▶ SELECTED PASSAGE:
• • • • • • •

Community Spotlight: This article was guest authored by Forta community member and Senior Data Scientist, Carlos Salort.
Forta is a real-time detection network for security monitoring of blockchain activity. The decentralized Forta Network scans all transactions and block-by-block state changes, leveraging machine learning to detect threats and anomalies on DeFi, NFTs, bridges, governance and other Web3 systems. When an issue is detected, alerts are sent to subscribers of potential risks, which enables them to take action.
The technique of machine learning, and in particular Deep Learning, is steadily gaining relevance as a tool for threat detection. Over the past year, the Forta community has been rolling out machine learning bots and resources for developers to build their own machine learning based models.
In this blog post we will present the latest bot developed by a member of the Forta Community. The main idea for this bot is to use the transfers made between addresses as information to find addresses belonging to scammers, but still not flagged as such. The addresses labeled by the Forta Community are used as the base for the propagation, and new addresses can be flagged before they are involved in malicious activity. We will explain this new approach in a general way, without going too deep into the technical details.
The scammer label propagation bot runs based on two techniques: Graph neural networks, a type of deep learning models that use the additional information that can be found in graphs to improve its predictions capabilities; and semi-supervised learning, a type of machine learning used when each training observation does not necessarily have a label.
Graph Neural Networks
In order to use graph neural networks, we need to generate a graph. This bot will generate a graph around a known scammer. That is, once a scammer is labeled by the Forta Network with a high level of confidence, the bot will try to find all the other potential addresses which belong to the scammers.
Once the scammer has been labeled, the first step is to obtain all the addresses that had some transaction with the central scammer. For the first version of this bot, a transaction only covers direct ETH transactions and ERC20 tokens transactions. For each of the addresses found, we collect a summary of their complete transaction history. This includes number of transactions in/out, average value, max value and total value for both eth and ERC20 tokens. Each of the addresses will be a node in our graph, and the summary is what we will use as node features.
After compiling the complete list of nodes, we need to obtain the edges between them. We will use a directional graph, that is, the origin and destination of the edge are relevant. This is important to understand who is generating a transaction and who is receiving it. We collect all the ETH and ERC20 transactions between any two nodes in our graph. All of these will be connected to the central scammer, but there will be extra transactions between the other nodes. Similarly to the nodes, we also collect some information about each of the edges. Instead of getting a summary of the whole address, we get a summary from all the transactions corresponding to the particular edge. For example, if there is an edge going from node A to node D, we will collect the number of transactions, total, average and max value sent from A to D. We will call this data edge features.

• • • • • • •

▶ LISTED ENTRIES:
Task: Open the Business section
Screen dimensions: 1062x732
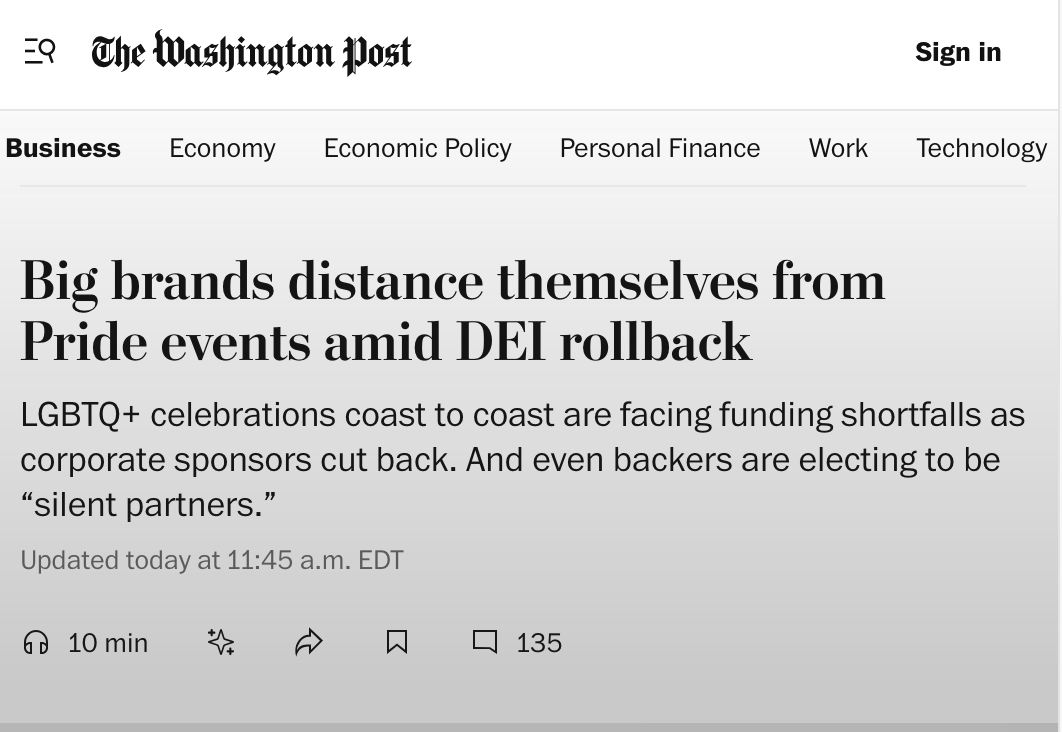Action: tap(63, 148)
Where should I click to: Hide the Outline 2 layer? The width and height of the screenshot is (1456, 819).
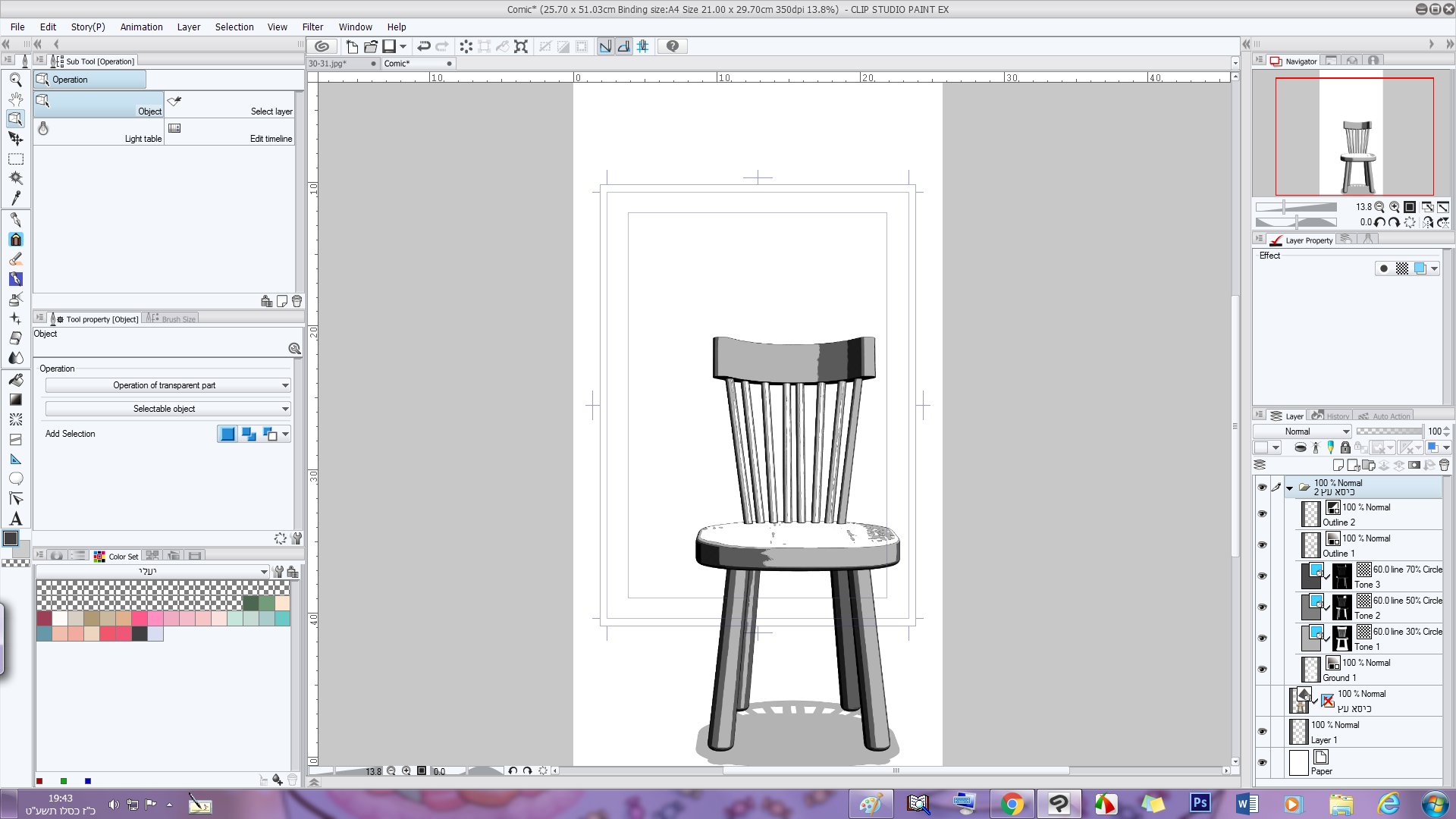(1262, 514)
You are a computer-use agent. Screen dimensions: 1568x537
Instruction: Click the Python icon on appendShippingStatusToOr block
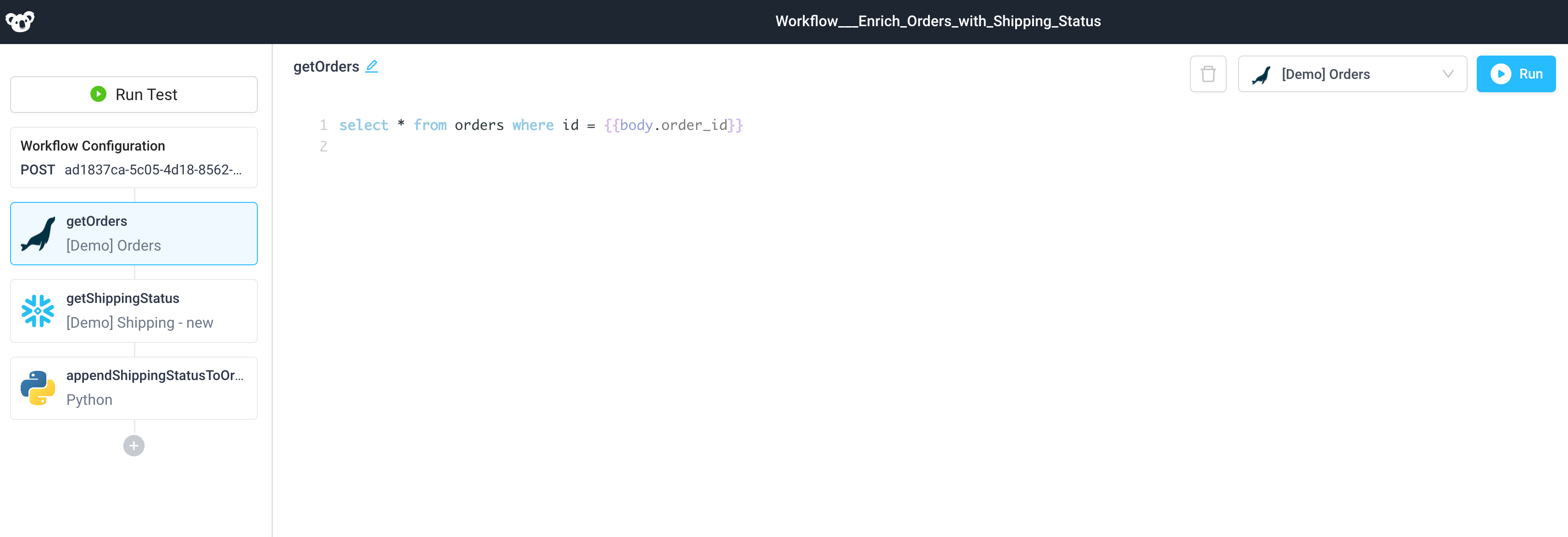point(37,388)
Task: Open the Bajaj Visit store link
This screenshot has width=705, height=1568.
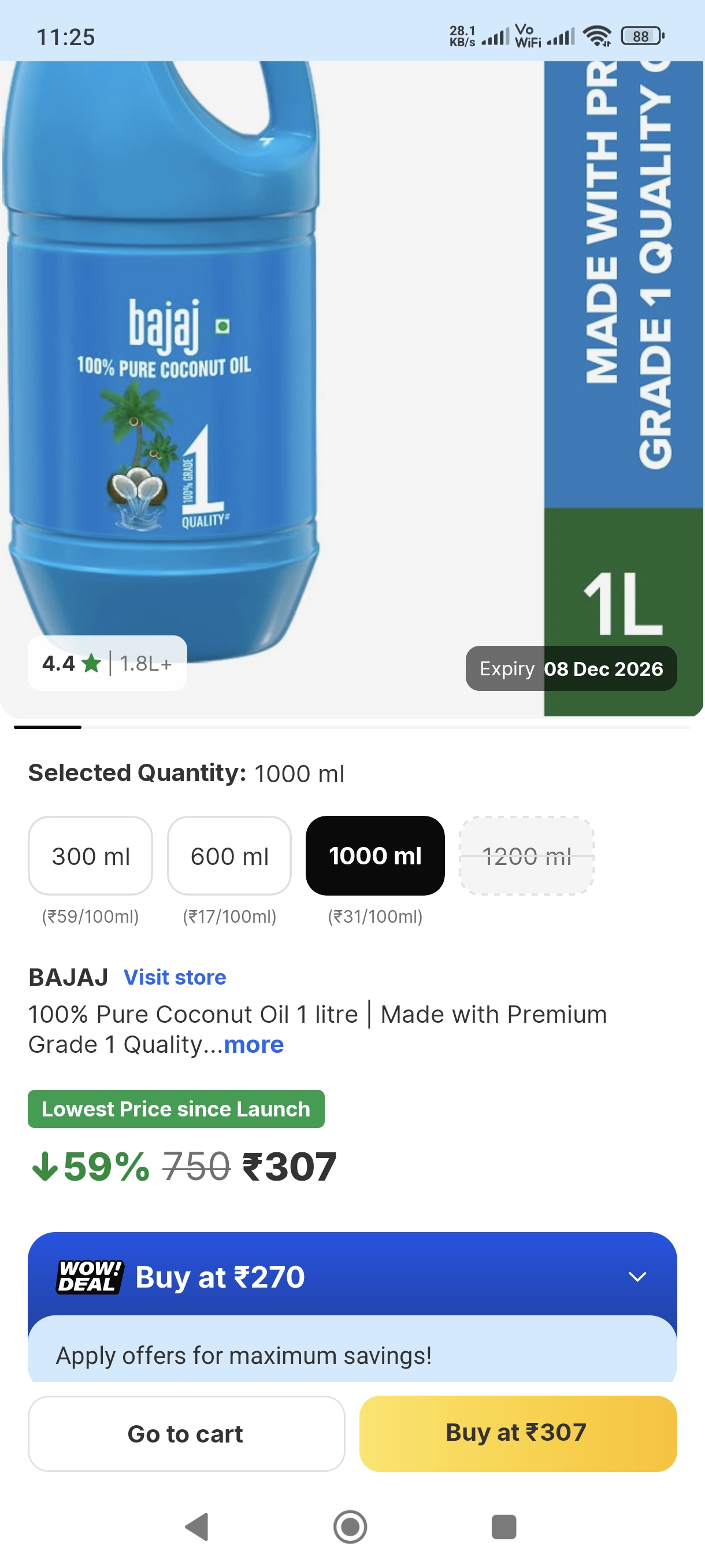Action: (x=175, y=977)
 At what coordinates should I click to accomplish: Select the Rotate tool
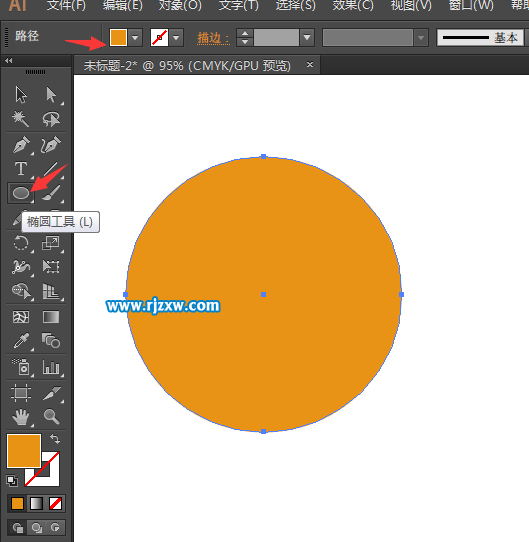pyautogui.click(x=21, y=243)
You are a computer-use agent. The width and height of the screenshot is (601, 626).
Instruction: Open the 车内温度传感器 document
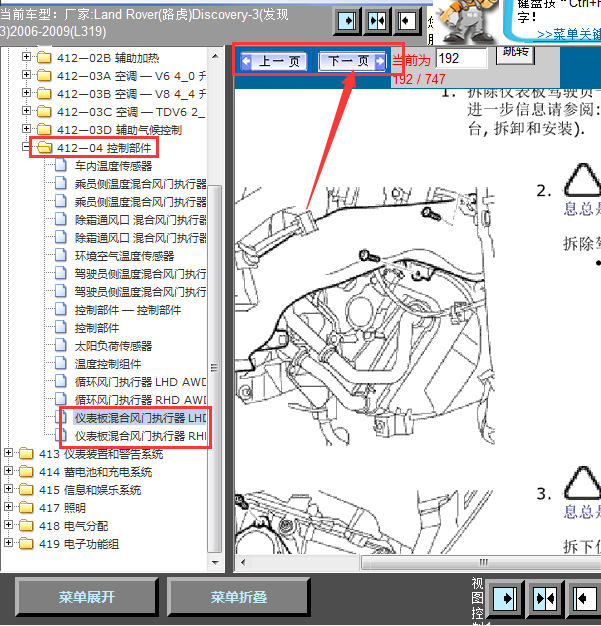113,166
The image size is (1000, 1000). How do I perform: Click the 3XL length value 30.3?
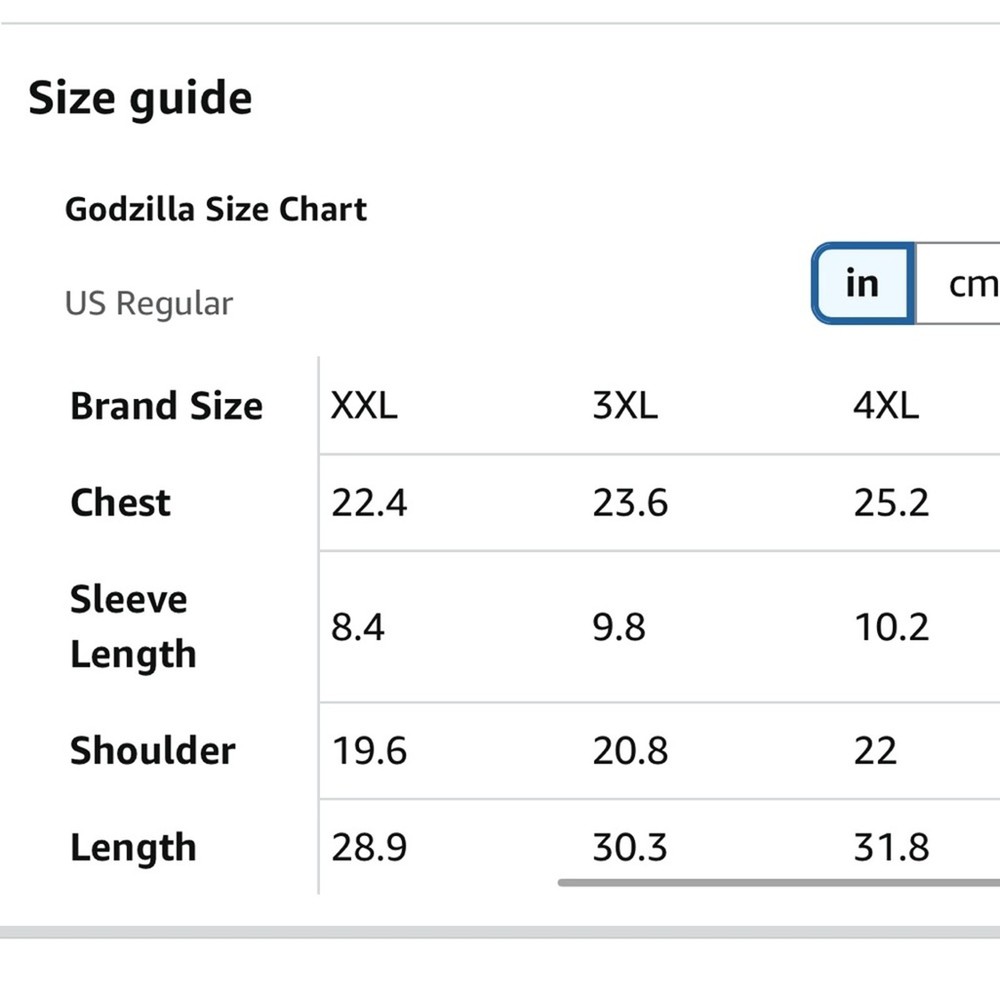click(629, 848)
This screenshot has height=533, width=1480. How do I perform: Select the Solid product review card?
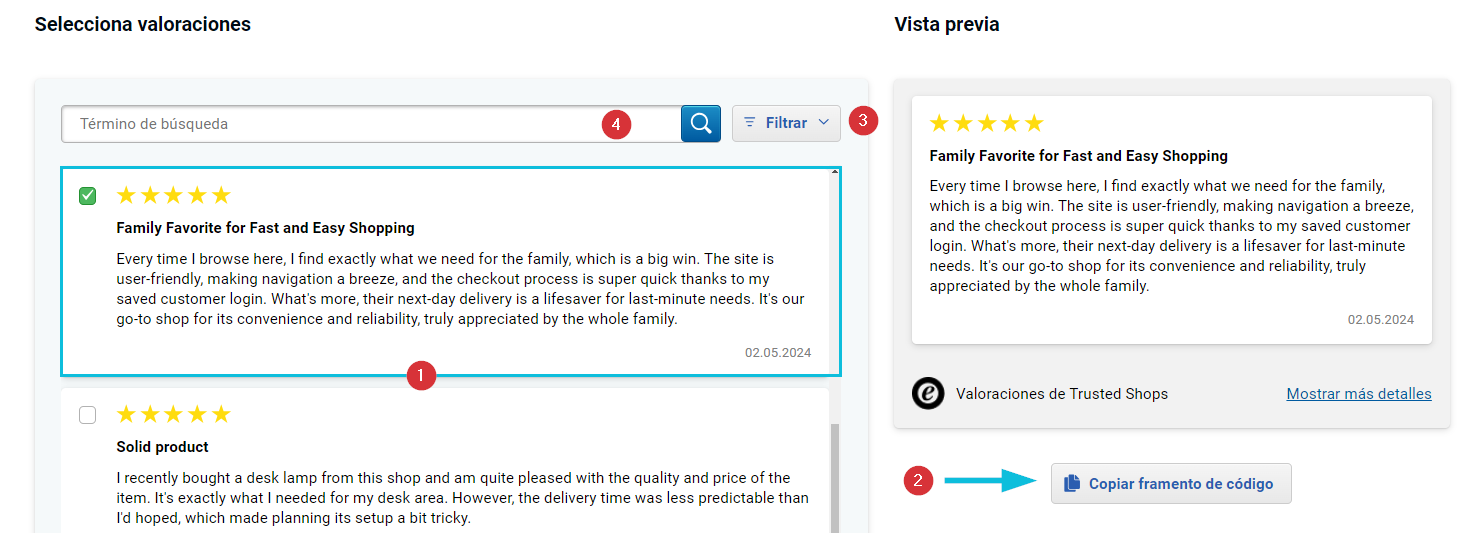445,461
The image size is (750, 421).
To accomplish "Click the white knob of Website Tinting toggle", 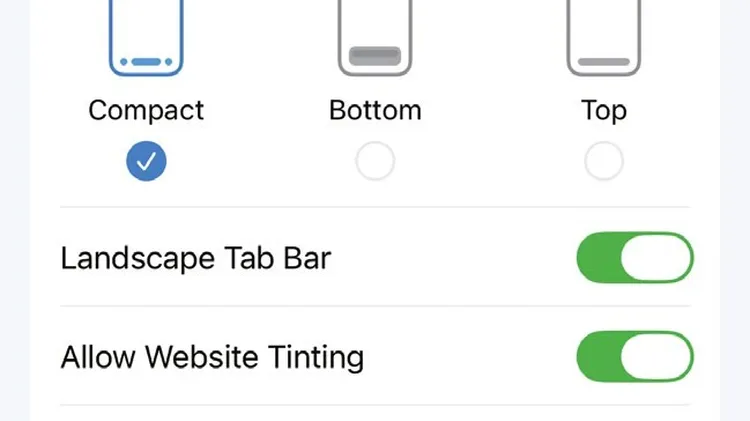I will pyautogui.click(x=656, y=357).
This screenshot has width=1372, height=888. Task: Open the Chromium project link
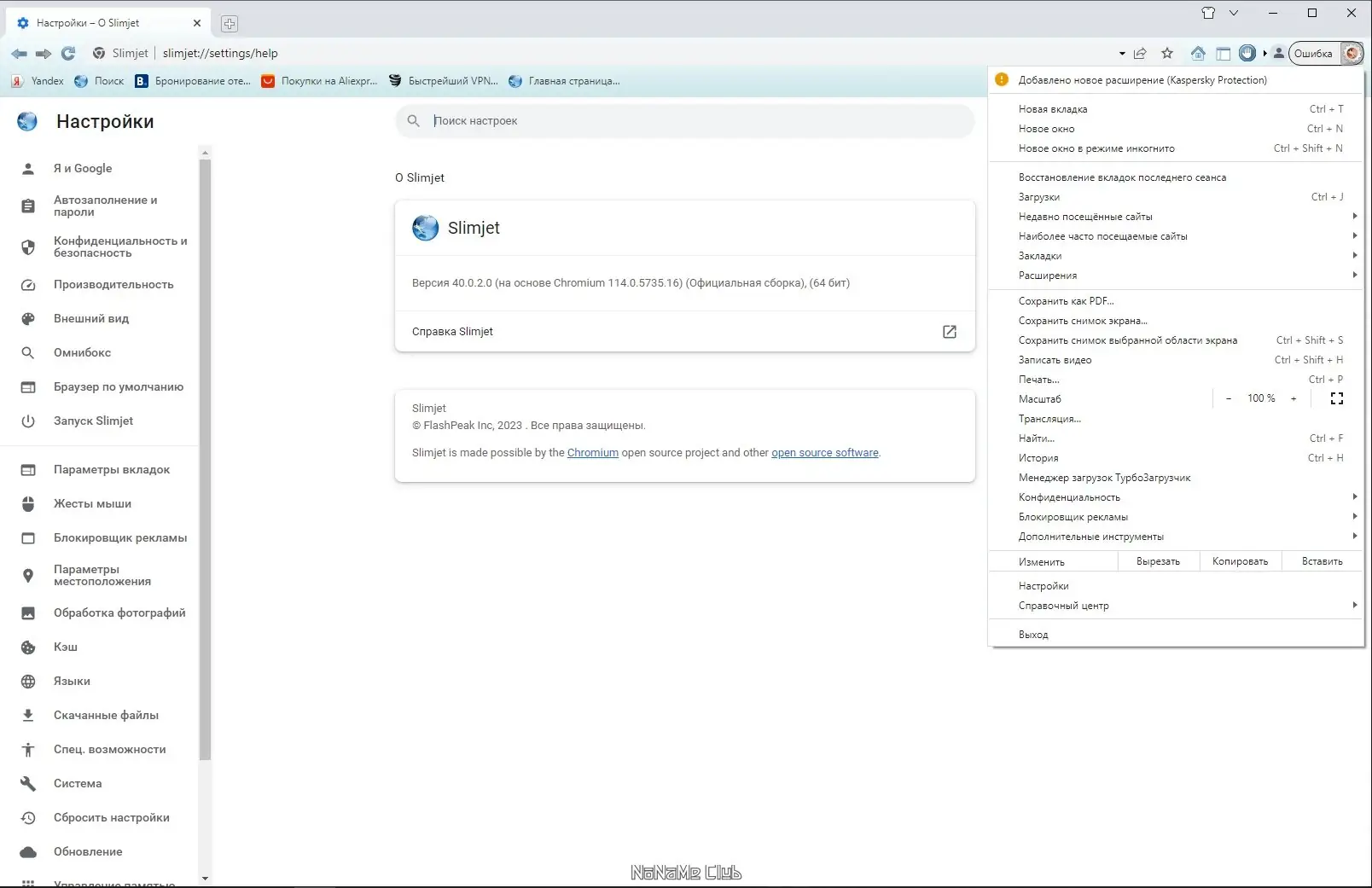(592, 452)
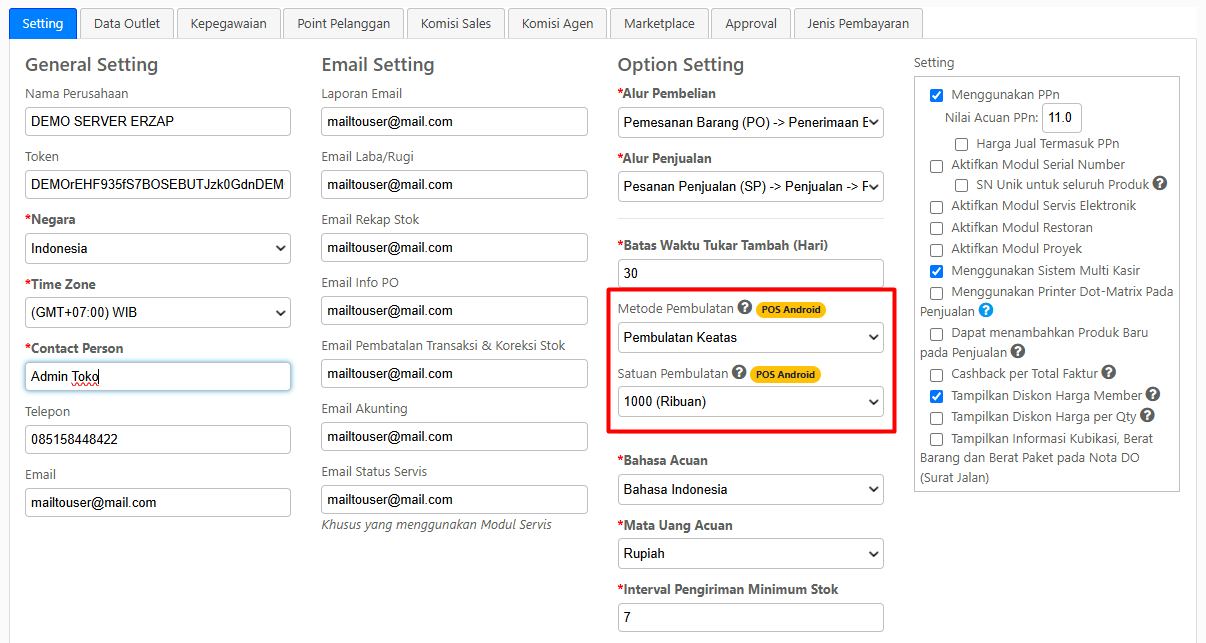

• • • • • • •

▶ PARTS OF THE EXERCISE:
a) Answer these questions using the passage on the scammer label propagation bot, one line per answer:
(i) Which two techniques does the bot run on?
(ii) In the bot's first version, which kinds of transactions count as a transaction?
(iii) What type of graph does the bot use for the edges between nodes?
b) In the passage on the scammer label propagation bot, write out the part from "Community Spotlight: This" up to and including "to take action.".

▶ ANSWERS BY TASK:
a)
(i) Graph neural networks and semi-supervised learning.
(ii) Direct ETH transactions and ERC20 token transactions.
(iii) A directional graph.

b)
Community Spotlight: This article was guest authored by Forta community member and Senior Data Scientist, Carlos Salort.
Forta is a real-time detection network for security monitoring of blockchain activity. The decentralized Forta Network scans all transactions and block-by-block state changes, leveraging machine learning to detect threats and anomalies on DeFi, NFTs, bridges, governance and other Web3 systems. When an issue is detected, alerts are sent to subscribers of potential risks, which enables them to take action.